6.2 Resevered UIDs/GIDs

This document shall be considered the canonical source for specific user/group reservations. UID/GID reservations should use the same ID to avoid confusion. E.g. A user/group named foo which use 123456 as both the UID and GID.

If only a UID or GID is need, the corresponding UID or GID should still be “reserved” to avoid future confusion.

UID/GID

username

DM / “archive”

61000

arc

61001

(reserved/unused for archiver)

61002

atadbot

61003

iip

61616

rke2

Camera / CCS

62000

ccs

62001

ccsadm

62002

rce

62003

dsid

7 User Account Types

7.1 “Regular” User Accounts

A “regular” or “standard” user account is tied to one, and only one, person. Login credentials for a regular account are considered private to that person and must not be shared with another person, including IT staff. Shell access to hosts may be authenticated using either ssh private keys stored within IPA or using a krb5 token. Passphrase auth shall not be allowed for hosts. Passphrases are allowed for access to resources via HTTPS and client VPN connections.

SSH public keys shall be managed centrally via IPA. The default ~/.ssh/authorized_keys files shall be disabled.

7.2 “Role” User Accounts

A user account is considered a “role” account if it is used by a service or perform tasks which are not tied to a specific person. E.g. an account used for controlling an instrument. Unlike for “regular” user accounts, shell access to hosts by ssh private keys shall not be allowed. Passphrase auth for shell access shall not be allowed.
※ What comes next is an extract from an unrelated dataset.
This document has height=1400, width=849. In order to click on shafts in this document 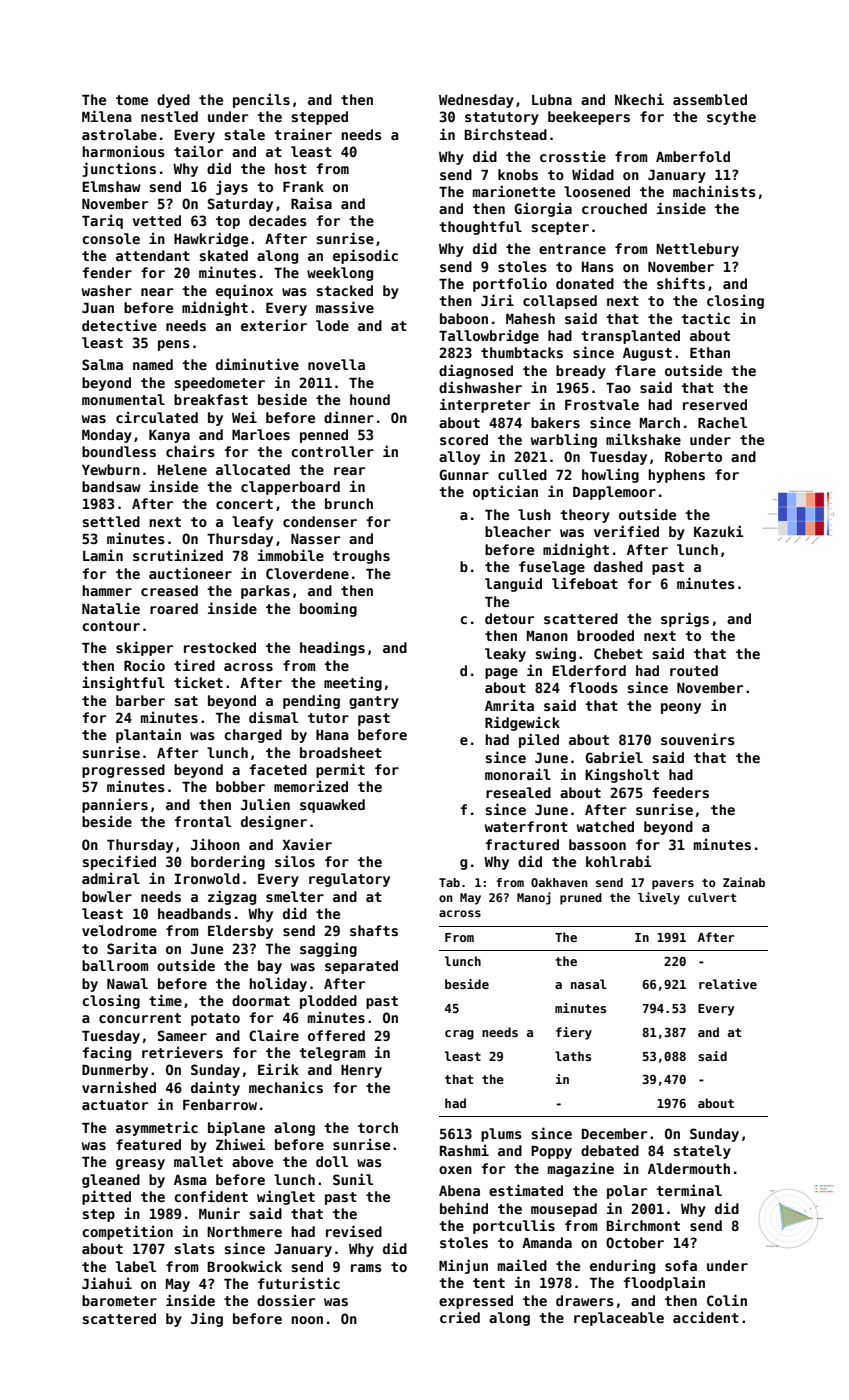, I will do `click(374, 930)`.
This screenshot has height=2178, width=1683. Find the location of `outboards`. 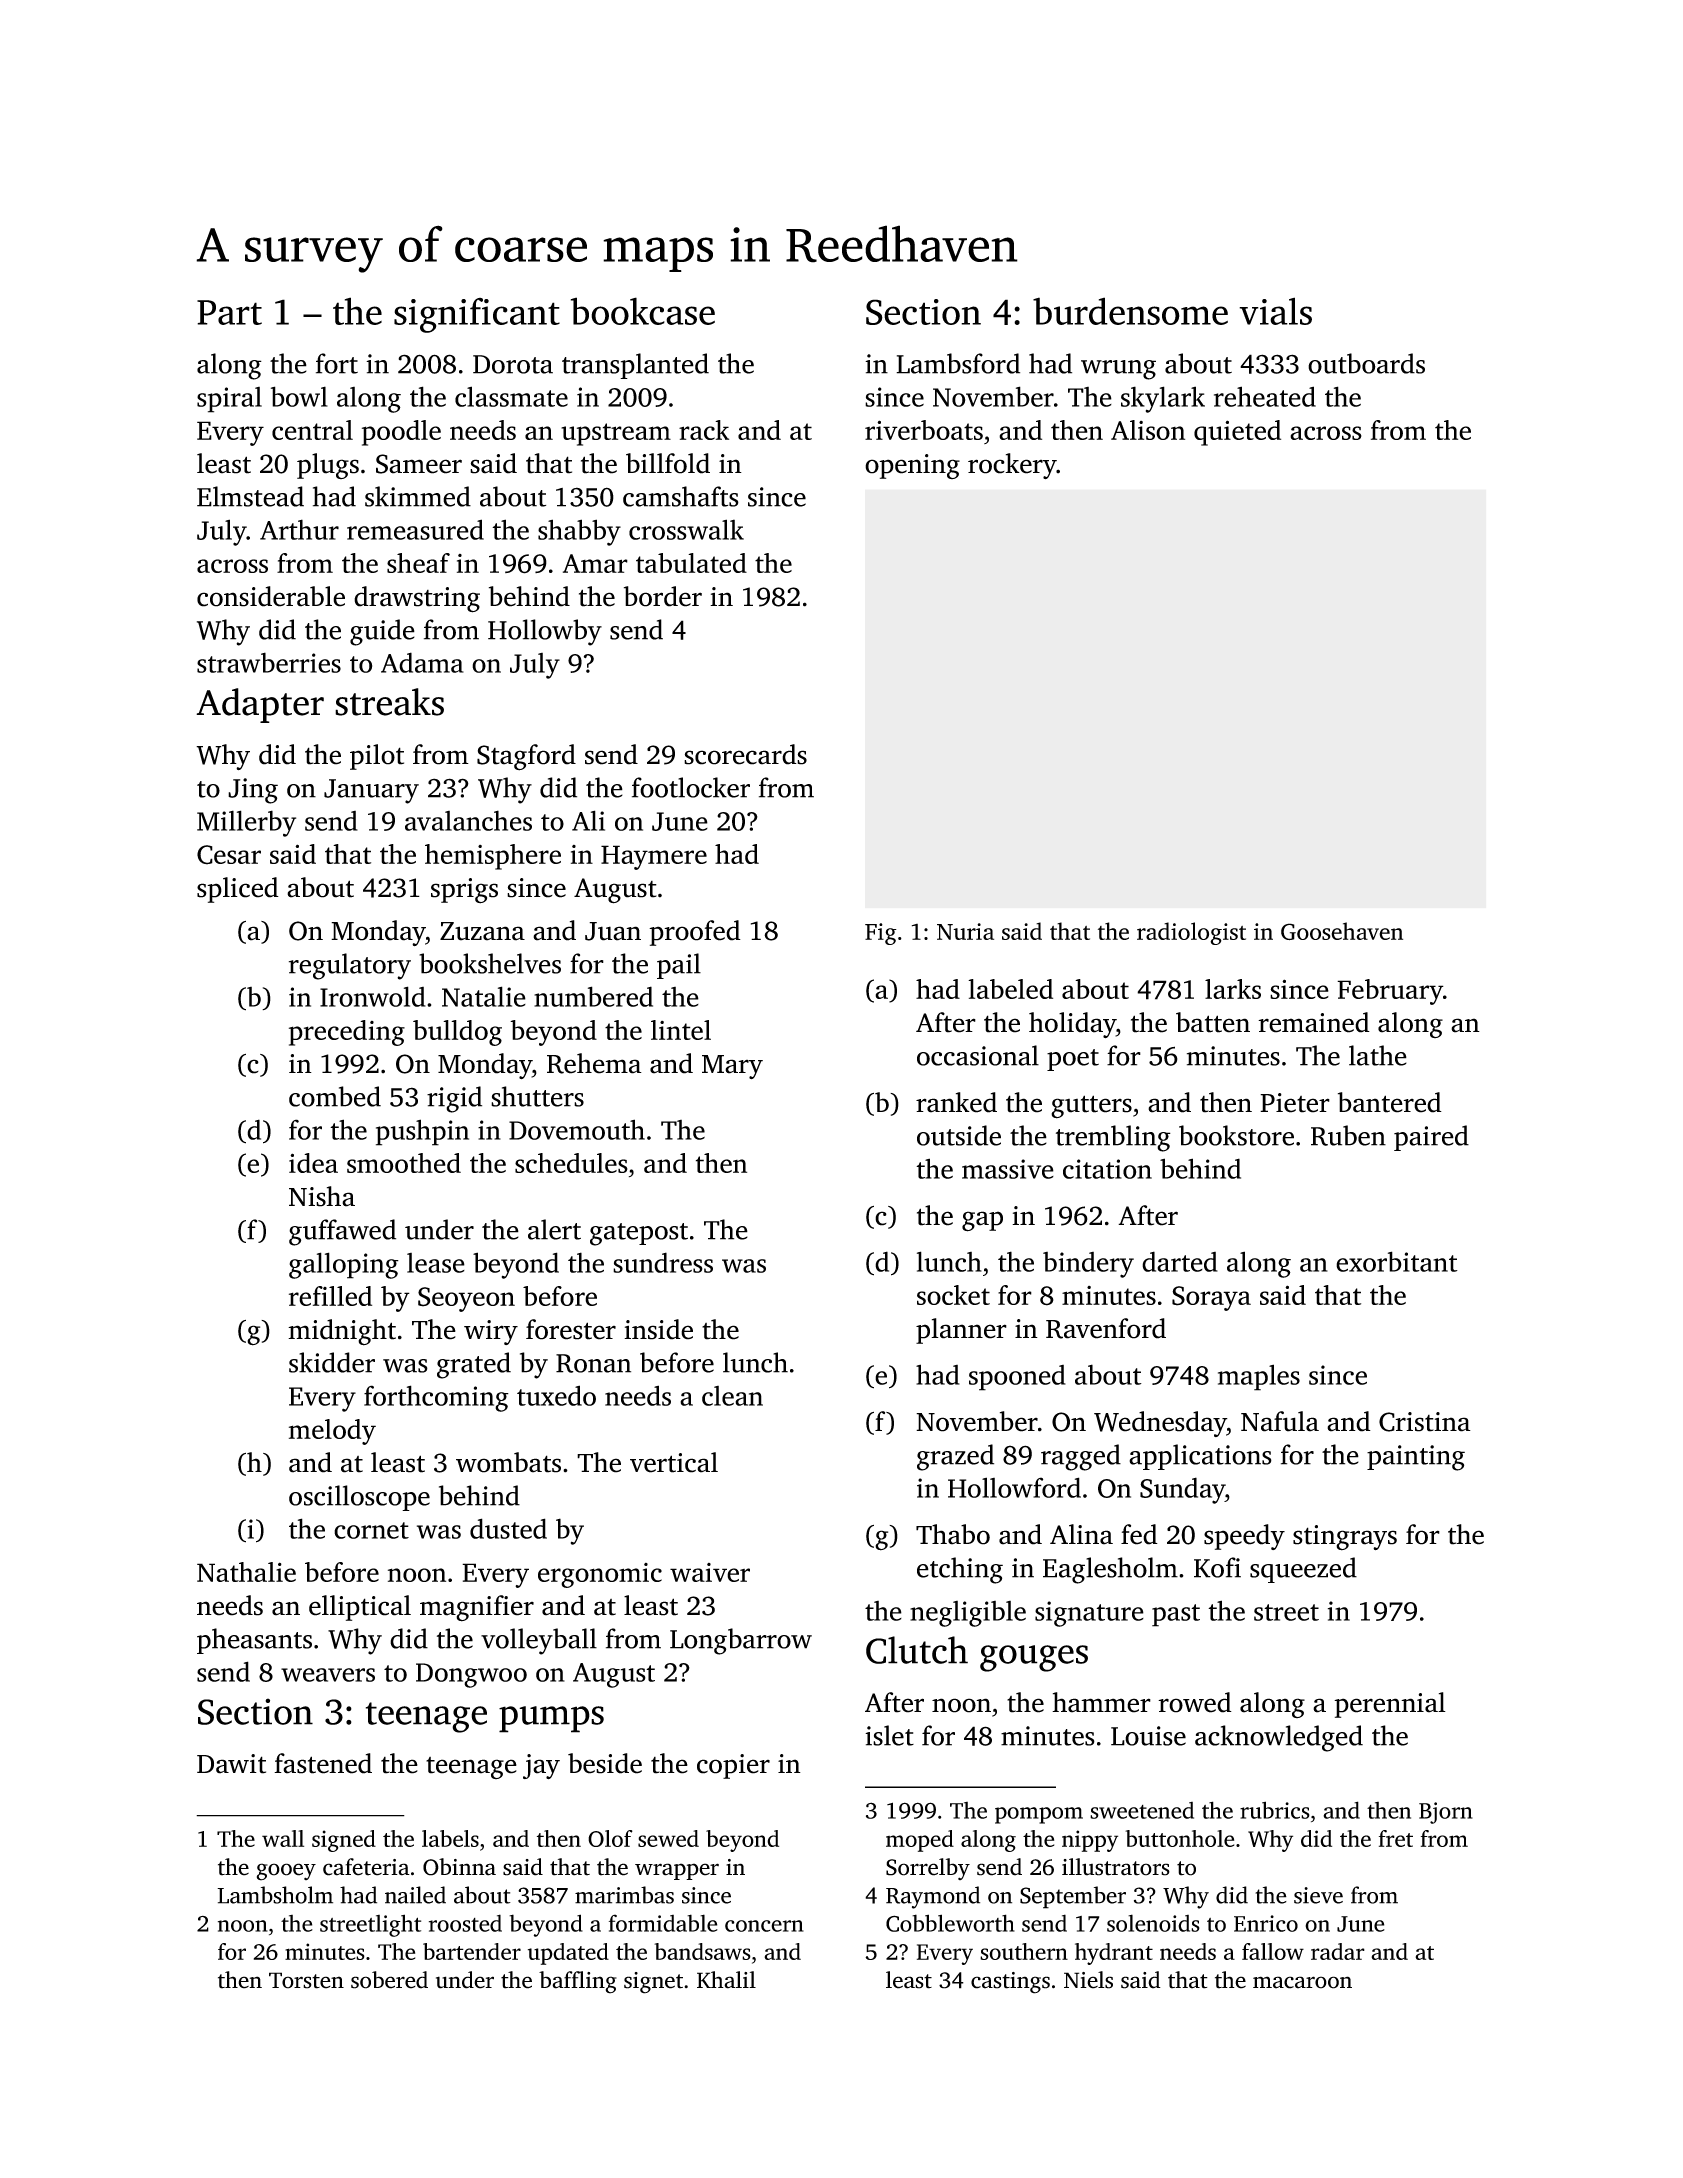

Host “role” accounts shall be assumed by the use of sudo from a “regular” user account. sudo rules shall be created as necessary to allow “role” accounts to be assumed without the use of a passphrase. There shall be an audit trail of which person(s) have accessed which role accounts.

SSH access directly between “role” accounts is to be avoided if possible. When it is necessary, the only allowed form of authentication is via krb5 tokens. krb5 credentials shall not be provided to biological persons. Instead, krb5 tokens shall be configured on hosts for specific “role” accounts via automation.

Currently, SSH access between “role” accounts on different hosts requires that:

  • The host is attached to IPA.

  • The host is managed by puppet.

  • The sub-system owner(s) / responsible parties for both hosts agree to remote “role” account access.

7.3 “Service” User Accounts

Some services need to bind to the LDAP directory, and can’t use a normal IPA user. Examples of this are applications like Foreman and Dex (and OIDC provider).

#!/bin/bash
USER=foreman
PASSWORD="$(tr -cd '[:alnum:]' < /dev/urandom | head -c 16 | awk '{print toupper($0)}')"
cat <<EOF > binddn.update
dn: uid=foreman,cn=sysaccounts,cn=etc,dc=lsst,dc=cloud
add:objectclass:account
add:objectclass:simplesecurityobject
add:uid:foreman
add:userPassword:$PASSWORD
add:passwordExpirationTime:20380119031407Z
add:nsIdleTimeout:0
EOF

# This must be run on an IPA server
sudo ipa-ldap-updater binddn.update

See also:

8 Offboarding

When a user is “offboarded” due to leaving the organization, the IPA user account SHALL be disabled within IPA but not deleted. This is necessary to preserve a record of the UID/GID of the user account and to prevent reuse of the UID/GID in the future. The user account SHALL have all user group memberships deleted. This is to simplify and reduce the overhead involved with auditing user group membership.